Live keys work only after Prescience enables live mode for your account (see [Compliance](/resources/compliance)). Until then, live-key requests return `403 live_mode_disabled`.

## How keys are issued

Keys are provisioned by Prescience support. Test keys are available for development; live keys are issued after live mode is enabled. The raw key is shown **exactly once** at issue. We store only a SHA-256 hash, so a lost key cannot be recovered, only replaced.

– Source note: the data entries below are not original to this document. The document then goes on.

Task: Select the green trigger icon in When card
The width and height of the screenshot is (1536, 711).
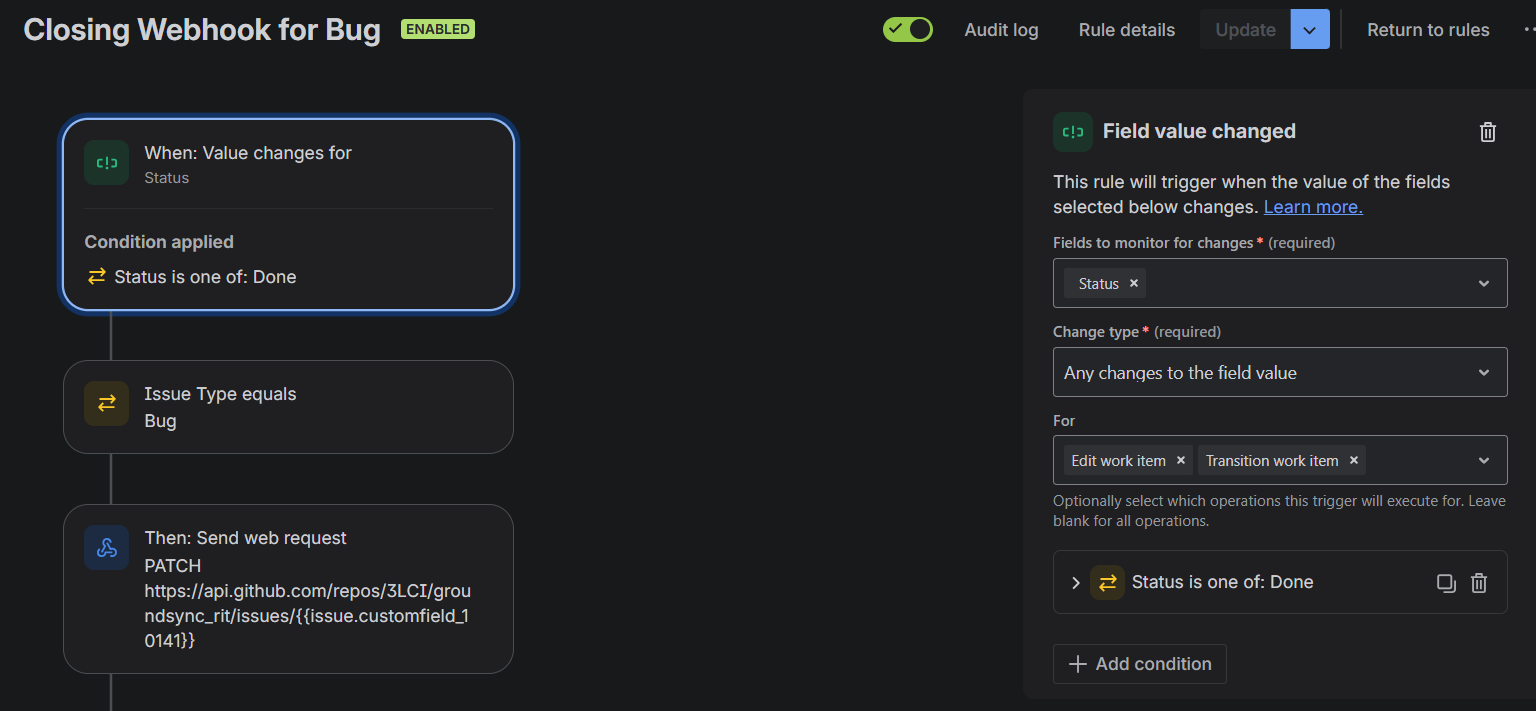Action: tap(107, 162)
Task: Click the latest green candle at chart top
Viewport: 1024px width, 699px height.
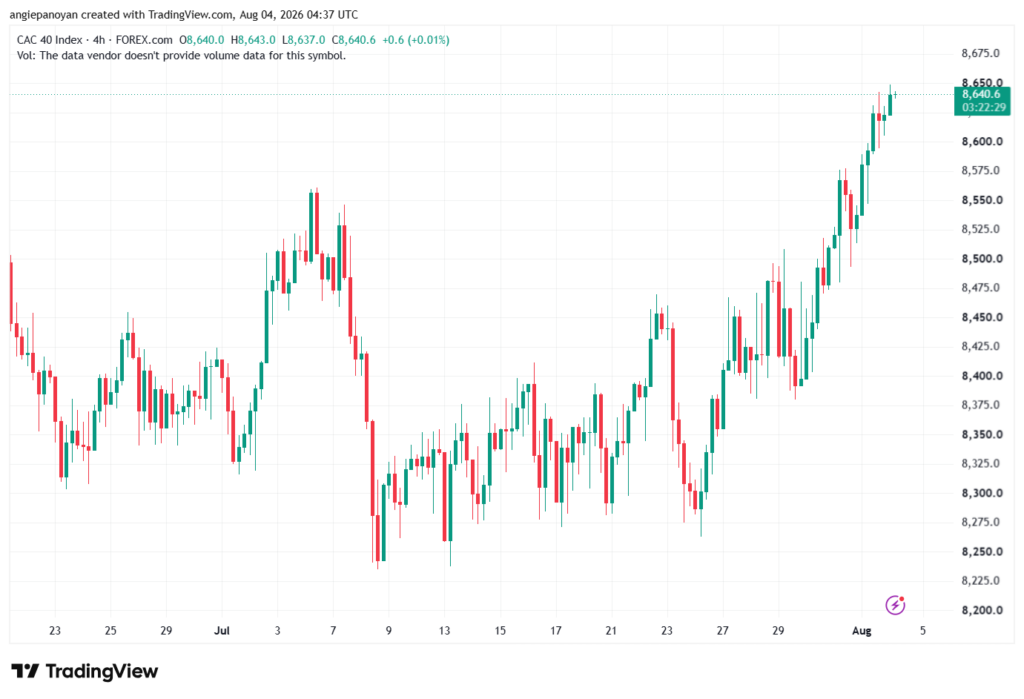Action: pos(895,95)
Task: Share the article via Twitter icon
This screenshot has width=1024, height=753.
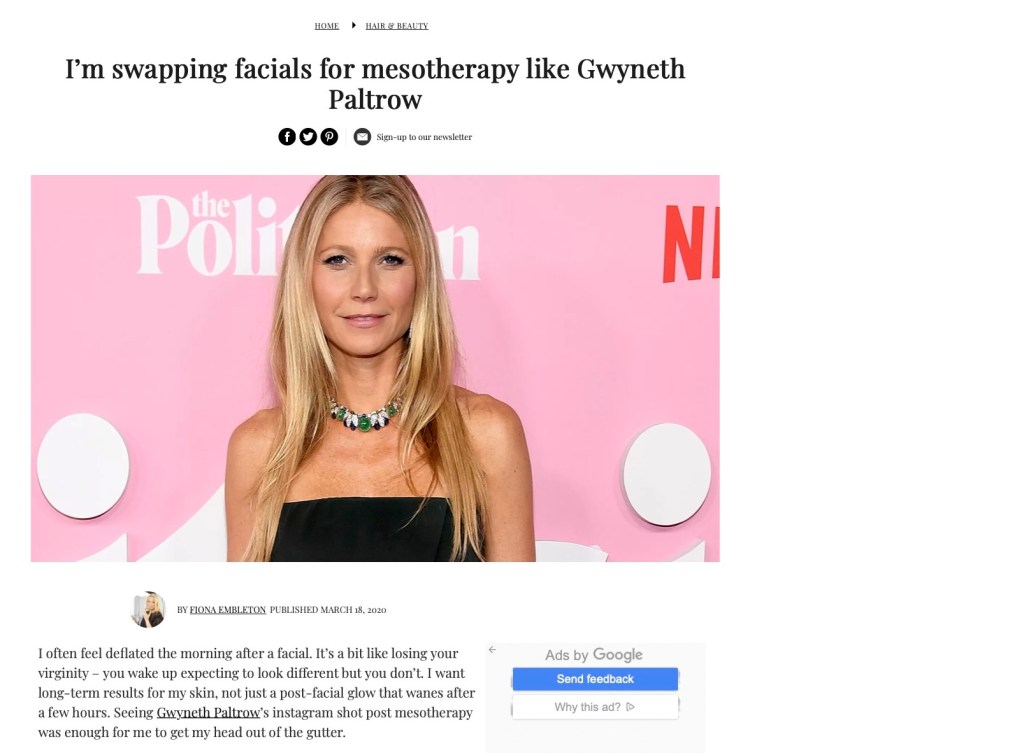Action: (x=308, y=136)
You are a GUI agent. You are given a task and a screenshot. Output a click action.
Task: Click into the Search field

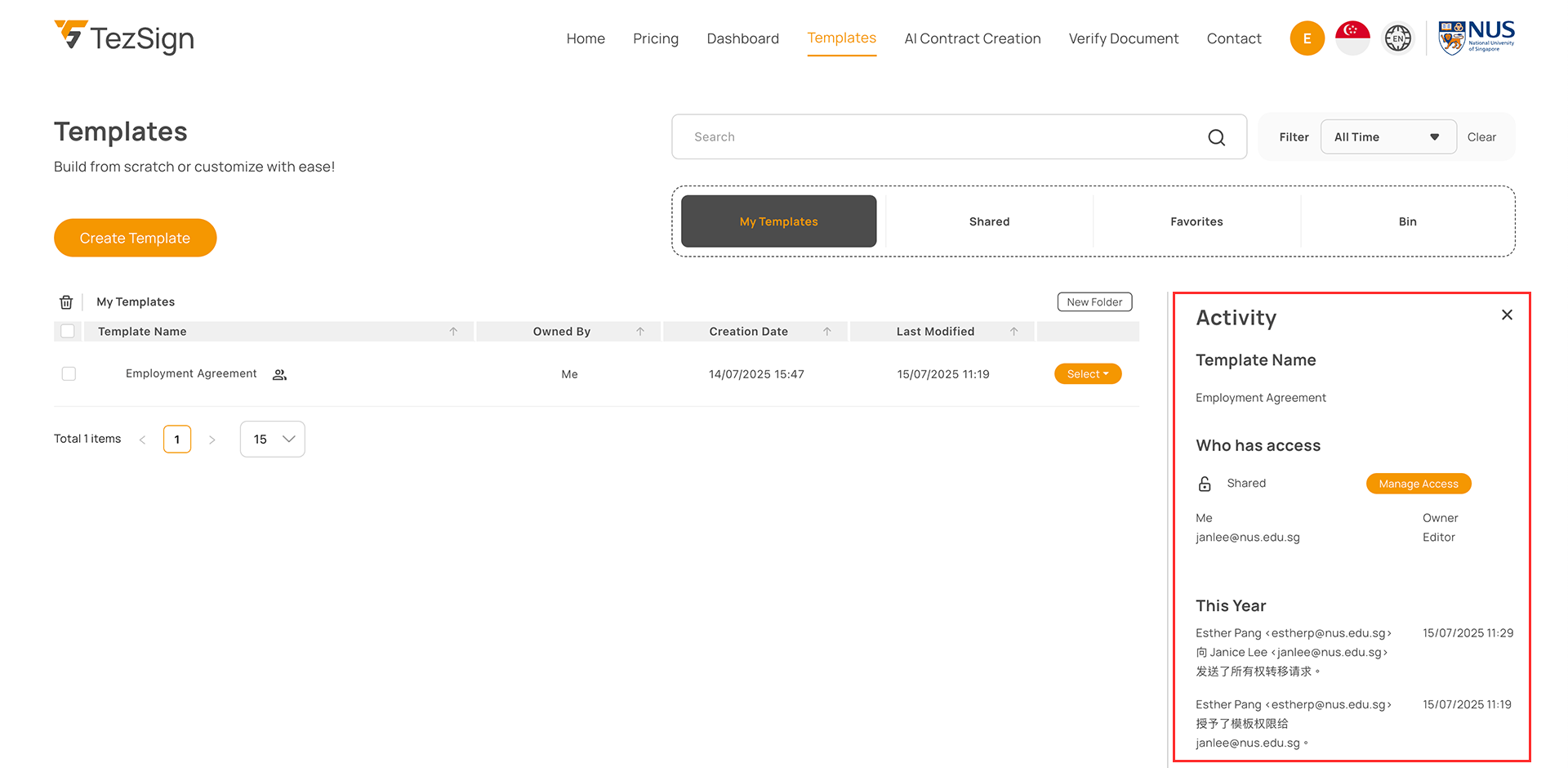(x=939, y=137)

To rotate or revoke a key, contact your Prescience partner engineer. Revocation is immediate, and rotation issues the new key before the old one is revoked, so you can cut over with zero downtime.

## Key safety

<Warning>
  API keys grant access to employer census data: names, dates of birth, ZIP codes. Treat them like production database credentials.
</Warning>

* **Server-side only.** Never ship a key in browser bundles, mobile apps, or client-side code. All Partner API calls should originate from your backend.
* **Secrets manager, not source control.** Inject keys via your secrets manager or environment configuration. Add `psk_test_` and `psk_live_` to your secret-scanning rules.
* **One key per environment.** Use separate test keys for development, CI, and staging so any one can be revoked without collateral damage.
* **We never log raw keys** and store them only as hashes; lookups compare hashes in constant time. Do the same: redact `Authorization` headers from your request logs.

## Auth errors

| Status | Code                 | Meaning                                                                                                                                            |
| ------ | -------------------- | -------------------------------------------------------------------------------------------------------------------------------------------------- |
| 401    | `unauthorized`       | Missing, malformed, or revoked key.                                                                                                                |
| 403    | `live_mode_disabled` | Valid `psk_live_` key, but live mode isn't enabled for your account yet.                                                                           |
| 403    | `forbidden`          | The key may not access this resource.                                                                                                              |
| 429    | `rate_limited`       | Too many failed auth attempts from this source IP. Successful requests don't count toward this limiter; see [Rate limits](/resources/rate-limits). |

Full error envelope and code list in [Errors](/resources/errors).